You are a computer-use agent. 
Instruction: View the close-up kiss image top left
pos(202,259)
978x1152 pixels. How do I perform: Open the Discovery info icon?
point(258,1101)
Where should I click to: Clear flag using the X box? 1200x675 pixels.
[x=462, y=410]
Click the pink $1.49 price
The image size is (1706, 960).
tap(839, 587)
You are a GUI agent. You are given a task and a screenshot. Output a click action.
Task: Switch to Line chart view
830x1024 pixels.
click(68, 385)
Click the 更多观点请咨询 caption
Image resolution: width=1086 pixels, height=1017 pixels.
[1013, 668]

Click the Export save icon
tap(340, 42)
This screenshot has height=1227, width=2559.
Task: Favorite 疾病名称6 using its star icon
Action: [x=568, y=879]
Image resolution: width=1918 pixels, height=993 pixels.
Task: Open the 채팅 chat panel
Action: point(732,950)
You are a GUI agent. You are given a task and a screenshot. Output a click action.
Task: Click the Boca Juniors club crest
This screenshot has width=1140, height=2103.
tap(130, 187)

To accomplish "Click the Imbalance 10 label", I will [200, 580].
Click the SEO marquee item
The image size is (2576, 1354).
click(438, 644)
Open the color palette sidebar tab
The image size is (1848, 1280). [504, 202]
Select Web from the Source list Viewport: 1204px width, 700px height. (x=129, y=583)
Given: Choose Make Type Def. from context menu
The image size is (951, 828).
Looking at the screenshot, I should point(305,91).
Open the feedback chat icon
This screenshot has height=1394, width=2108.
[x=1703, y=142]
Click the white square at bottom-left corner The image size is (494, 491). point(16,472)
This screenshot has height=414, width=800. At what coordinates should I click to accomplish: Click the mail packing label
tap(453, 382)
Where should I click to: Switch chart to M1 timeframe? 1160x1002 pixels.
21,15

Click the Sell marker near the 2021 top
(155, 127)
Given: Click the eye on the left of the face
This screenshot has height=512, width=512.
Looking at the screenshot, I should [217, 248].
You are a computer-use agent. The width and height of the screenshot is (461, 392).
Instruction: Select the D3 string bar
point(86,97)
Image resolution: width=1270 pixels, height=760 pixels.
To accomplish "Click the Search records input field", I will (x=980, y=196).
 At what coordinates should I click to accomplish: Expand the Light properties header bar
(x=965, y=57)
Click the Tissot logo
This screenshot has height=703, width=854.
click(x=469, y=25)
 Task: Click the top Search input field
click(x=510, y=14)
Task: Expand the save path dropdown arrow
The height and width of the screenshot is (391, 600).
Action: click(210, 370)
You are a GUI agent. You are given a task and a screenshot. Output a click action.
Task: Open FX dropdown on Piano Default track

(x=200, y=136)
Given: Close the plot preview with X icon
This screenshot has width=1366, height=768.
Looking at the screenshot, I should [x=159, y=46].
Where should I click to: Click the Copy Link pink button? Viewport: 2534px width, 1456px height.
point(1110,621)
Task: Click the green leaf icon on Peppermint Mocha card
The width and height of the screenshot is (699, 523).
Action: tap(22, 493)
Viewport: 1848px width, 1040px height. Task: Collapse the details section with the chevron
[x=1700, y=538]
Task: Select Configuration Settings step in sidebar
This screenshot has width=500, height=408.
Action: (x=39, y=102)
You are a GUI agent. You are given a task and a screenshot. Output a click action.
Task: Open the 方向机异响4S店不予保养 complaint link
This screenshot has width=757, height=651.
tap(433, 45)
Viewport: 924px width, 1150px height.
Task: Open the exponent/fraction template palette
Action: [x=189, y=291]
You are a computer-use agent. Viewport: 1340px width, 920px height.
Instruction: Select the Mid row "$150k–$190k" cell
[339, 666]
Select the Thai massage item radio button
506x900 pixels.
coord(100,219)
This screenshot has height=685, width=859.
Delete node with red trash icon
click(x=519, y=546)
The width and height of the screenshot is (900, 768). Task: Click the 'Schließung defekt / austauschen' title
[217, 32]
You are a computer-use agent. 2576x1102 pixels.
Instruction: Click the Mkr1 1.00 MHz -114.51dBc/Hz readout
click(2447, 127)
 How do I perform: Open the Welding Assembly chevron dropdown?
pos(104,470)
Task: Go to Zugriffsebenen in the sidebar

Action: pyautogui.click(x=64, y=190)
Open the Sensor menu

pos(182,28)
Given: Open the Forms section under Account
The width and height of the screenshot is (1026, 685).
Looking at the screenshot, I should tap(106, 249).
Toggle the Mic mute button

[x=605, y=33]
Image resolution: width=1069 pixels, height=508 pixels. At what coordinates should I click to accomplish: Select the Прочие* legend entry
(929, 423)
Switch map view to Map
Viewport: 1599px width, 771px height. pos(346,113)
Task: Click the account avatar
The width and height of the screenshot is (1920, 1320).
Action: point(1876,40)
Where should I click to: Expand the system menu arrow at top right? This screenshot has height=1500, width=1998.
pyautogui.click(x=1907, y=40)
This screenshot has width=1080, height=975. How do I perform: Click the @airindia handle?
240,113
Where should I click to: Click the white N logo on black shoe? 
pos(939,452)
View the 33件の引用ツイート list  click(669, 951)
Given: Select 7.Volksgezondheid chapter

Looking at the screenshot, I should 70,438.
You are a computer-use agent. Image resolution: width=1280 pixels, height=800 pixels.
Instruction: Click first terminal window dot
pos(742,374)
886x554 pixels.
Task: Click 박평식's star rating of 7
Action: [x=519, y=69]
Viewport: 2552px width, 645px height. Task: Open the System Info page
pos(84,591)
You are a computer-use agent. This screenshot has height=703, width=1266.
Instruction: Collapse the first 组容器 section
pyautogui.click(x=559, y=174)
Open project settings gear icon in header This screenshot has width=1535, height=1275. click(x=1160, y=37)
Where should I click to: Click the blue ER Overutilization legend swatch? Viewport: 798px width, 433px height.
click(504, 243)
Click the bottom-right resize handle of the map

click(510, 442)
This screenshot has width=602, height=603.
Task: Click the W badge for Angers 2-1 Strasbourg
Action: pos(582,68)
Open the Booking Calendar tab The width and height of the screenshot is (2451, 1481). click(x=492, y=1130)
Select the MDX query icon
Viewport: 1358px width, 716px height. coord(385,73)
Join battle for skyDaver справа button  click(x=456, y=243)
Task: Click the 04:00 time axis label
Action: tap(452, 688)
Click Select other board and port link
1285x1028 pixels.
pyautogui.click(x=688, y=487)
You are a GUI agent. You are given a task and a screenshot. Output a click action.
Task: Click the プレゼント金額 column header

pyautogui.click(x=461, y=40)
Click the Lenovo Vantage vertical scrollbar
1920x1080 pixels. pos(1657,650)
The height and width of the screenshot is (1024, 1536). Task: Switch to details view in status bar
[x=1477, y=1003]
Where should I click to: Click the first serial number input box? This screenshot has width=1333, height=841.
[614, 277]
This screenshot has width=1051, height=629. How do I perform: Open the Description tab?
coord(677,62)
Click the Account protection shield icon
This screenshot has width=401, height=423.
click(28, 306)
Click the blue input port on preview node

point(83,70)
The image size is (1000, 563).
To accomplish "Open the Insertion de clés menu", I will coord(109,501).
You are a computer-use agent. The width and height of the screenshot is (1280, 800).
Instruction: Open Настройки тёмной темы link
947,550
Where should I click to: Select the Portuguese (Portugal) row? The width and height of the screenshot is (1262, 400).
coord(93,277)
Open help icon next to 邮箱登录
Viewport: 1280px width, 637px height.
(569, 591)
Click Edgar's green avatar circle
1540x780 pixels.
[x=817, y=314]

- _Task prompt_
Quote the entries starting with the line containing "Switch map view to Map" and going on through the line containing "View the 33件の引用ツイート", both lines included.

- _Output of the exercise_
Switch map view to Map
Viewport: 1599px width, 771px height. pos(346,113)
Task: Click the account avatar
The width and height of the screenshot is (1920, 1320).
Action: point(1876,40)
Where should I click to: Expand the system menu arrow at top right? This screenshot has height=1500, width=1998.
pyautogui.click(x=1907, y=40)
This screenshot has width=1080, height=975. How do I perform: Click the @airindia handle?
240,113
Where should I click to: Click the white N logo on black shoe? 
pos(939,452)
View the 33件の引用ツイート list  click(669, 951)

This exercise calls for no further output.